3 Statements of axiom of choice are equivalent
$3\Rightarrow 2$: Suppose $X$ is a collection of nonempty sets, then $f:P(\bigcup X)\setminus\{\varnothing\}\to\bigcup X$ exists which chooses from every nonempty subset of $\bigcup X$. If we restrict $f$ to the set $X$ then we have a choice function.
$2\Rightarrow 3$: Trivial, if every non-empty collection of non-empty sets has a choice functions, given a non-empty $X$ we have that $P(X)\setminus\{\varnothing\}$ is a non-empty collection of non-empty sets, thus has a choice function.
$2\Rightarrow 1$: Trivial, if every collection has a choice function then every pairwise disjoint collection has a choice function $\{f(x)\mid x\in X\}$ is a choice set.
$1\Rightarrow 2$: Given $X$ a non-empty collection of non-empty sets, let $\{\{x\}\times x\mid x\in X\}$ be a collection of now pairwise disjoint sets. The cut set is a choice function. (You may want to show why they are pairwise disjoint, this is because if $x\neq y$ then $(\{x\}\times x)\cap(\{y\}\times y)=\varnothing$; also you might want to show why the choice set is a function, but it only meets $\{x\}\times x$ at one point... so functionality holds and it is indeed a choice function.)

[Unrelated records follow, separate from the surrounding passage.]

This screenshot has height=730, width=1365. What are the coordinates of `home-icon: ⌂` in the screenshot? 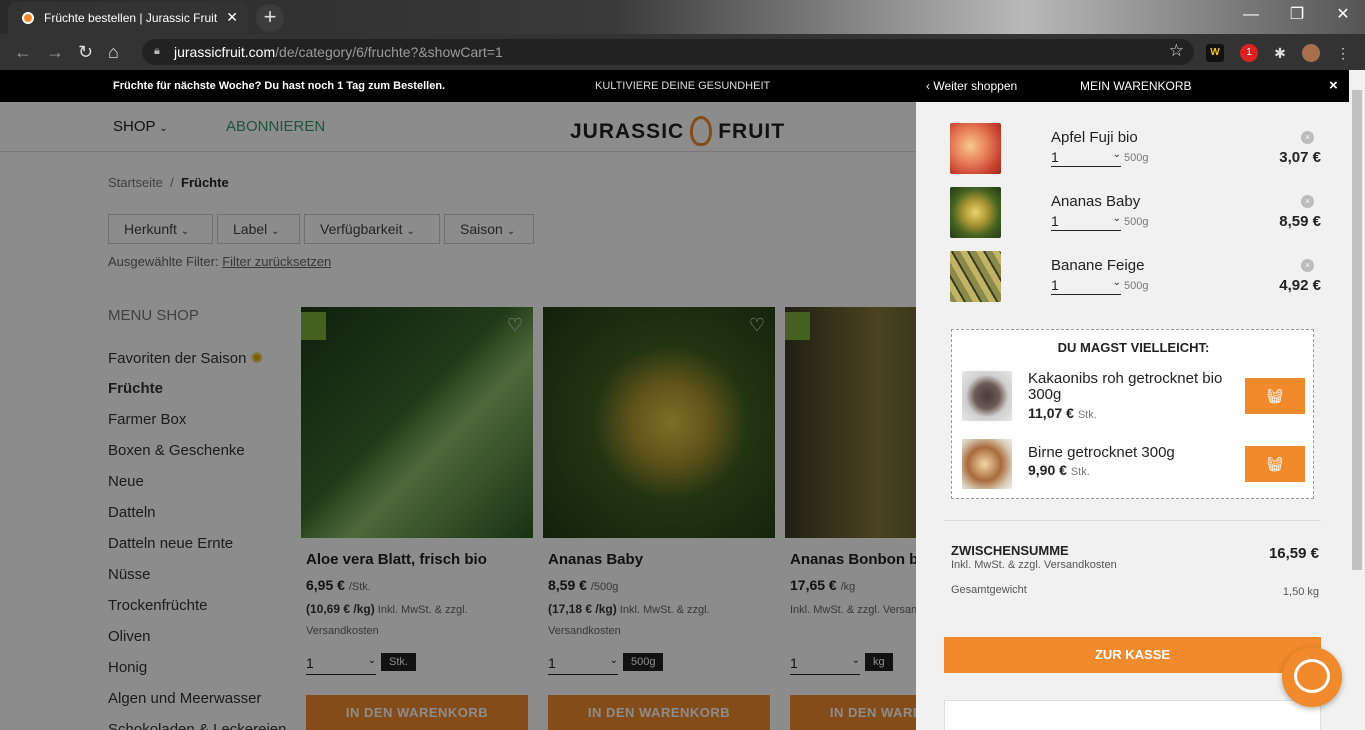 It's located at (114, 52).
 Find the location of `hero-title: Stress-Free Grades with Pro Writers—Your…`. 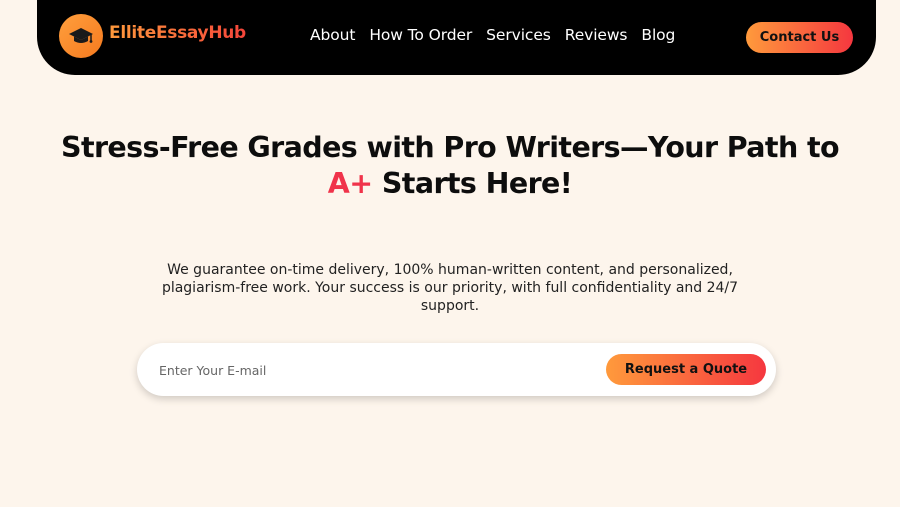

hero-title: Stress-Free Grades with Pro Writers—Your… is located at coordinates (450, 166).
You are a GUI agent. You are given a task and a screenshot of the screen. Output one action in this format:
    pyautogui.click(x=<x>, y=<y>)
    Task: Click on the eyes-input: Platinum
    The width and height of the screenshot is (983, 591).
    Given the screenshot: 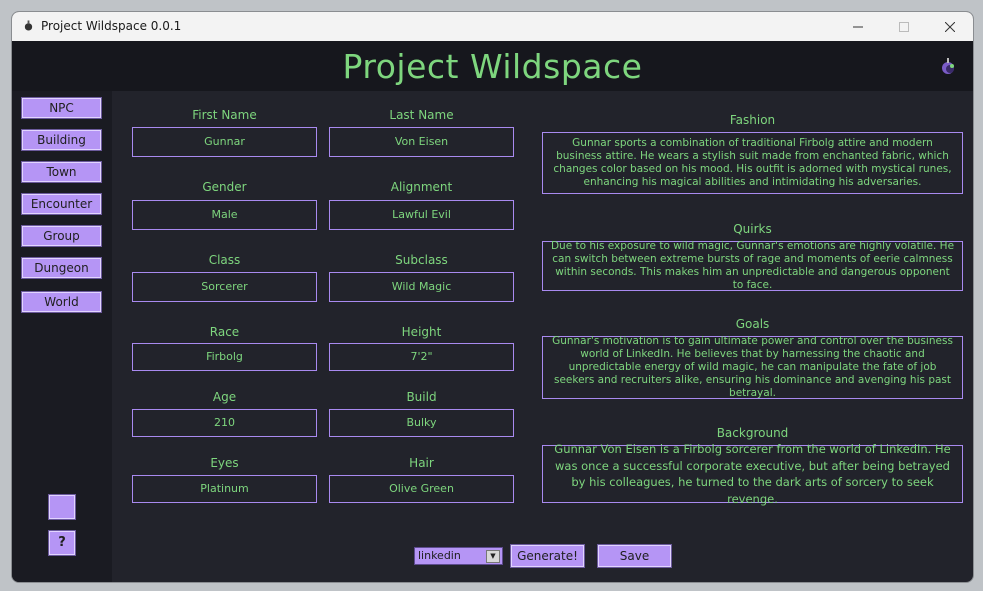 What is the action you would take?
    pyautogui.click(x=224, y=489)
    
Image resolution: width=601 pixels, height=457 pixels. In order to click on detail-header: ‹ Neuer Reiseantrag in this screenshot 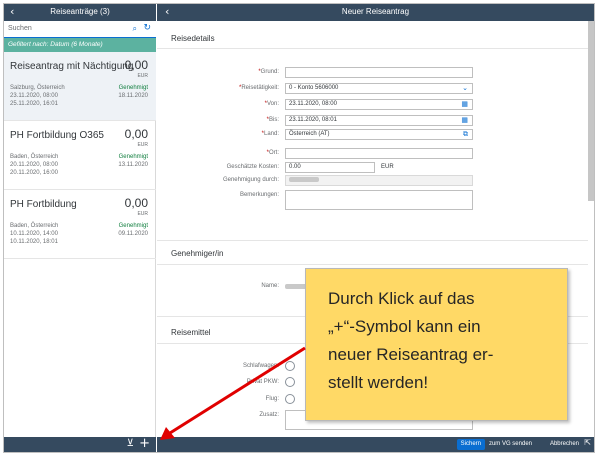, I will do `click(376, 12)`.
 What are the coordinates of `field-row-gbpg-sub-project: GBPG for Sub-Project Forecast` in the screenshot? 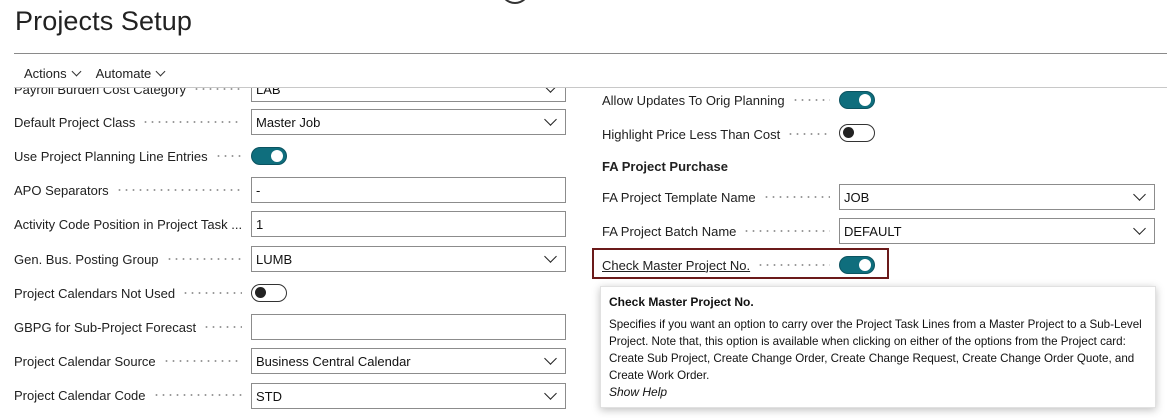 It's located at (132, 327).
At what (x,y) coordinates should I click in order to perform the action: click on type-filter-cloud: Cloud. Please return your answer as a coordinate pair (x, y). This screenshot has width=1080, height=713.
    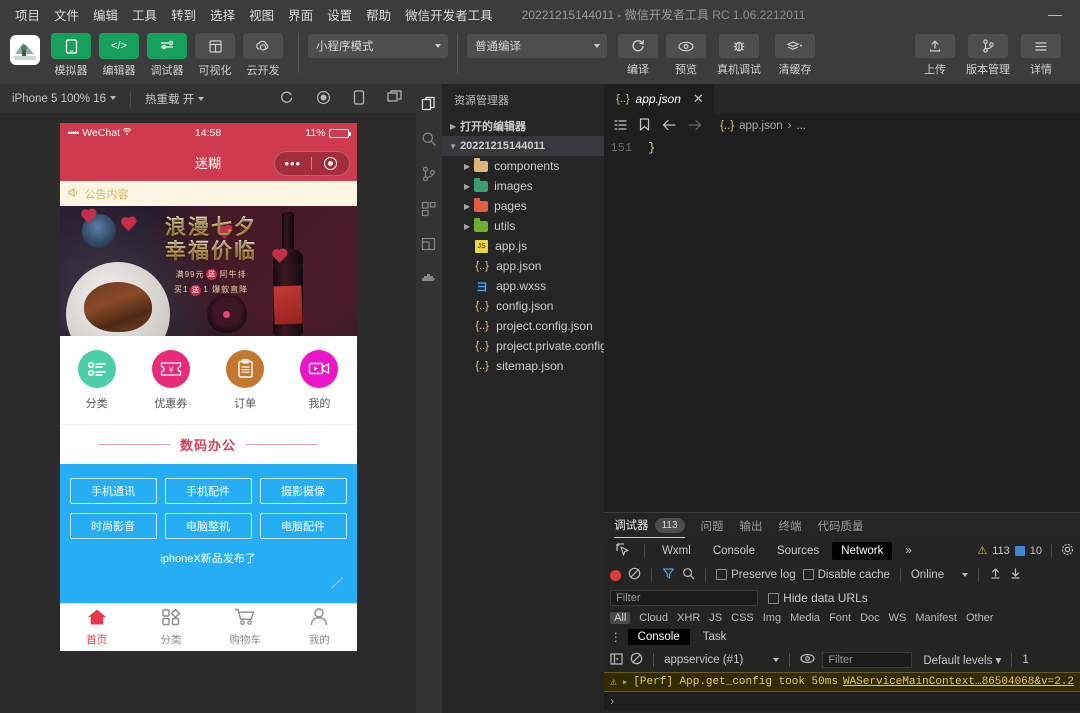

I'll show you how to prove 3) implies 1), the rest should be relatively easy. So let $X$ be a nonempty set. For every nonempty subset $Y$ of $X$, let $Y^*=Y\times\{Y\}$. Then the family $\{Y^*:X\supseteq Y\neq\emptyset\}$ consists of disjoint nonempty sets, so there exists a choice set $C$. Let $f^*$ be the function that maps each nonempty set $Y\subseteq X$ to the unique element of $C$ that lies in $Y^*$. This isn't yet the function we want to construct. So let $\pi$ be the function that maps each element in $\{Y\times\{Y\}:X\supseteq Y\neq\emptyset\}$ (a ordered pair) to its first coordinate. Then letting $f=\pi\circ f^*$ gives you the needed function, as you can easily verify.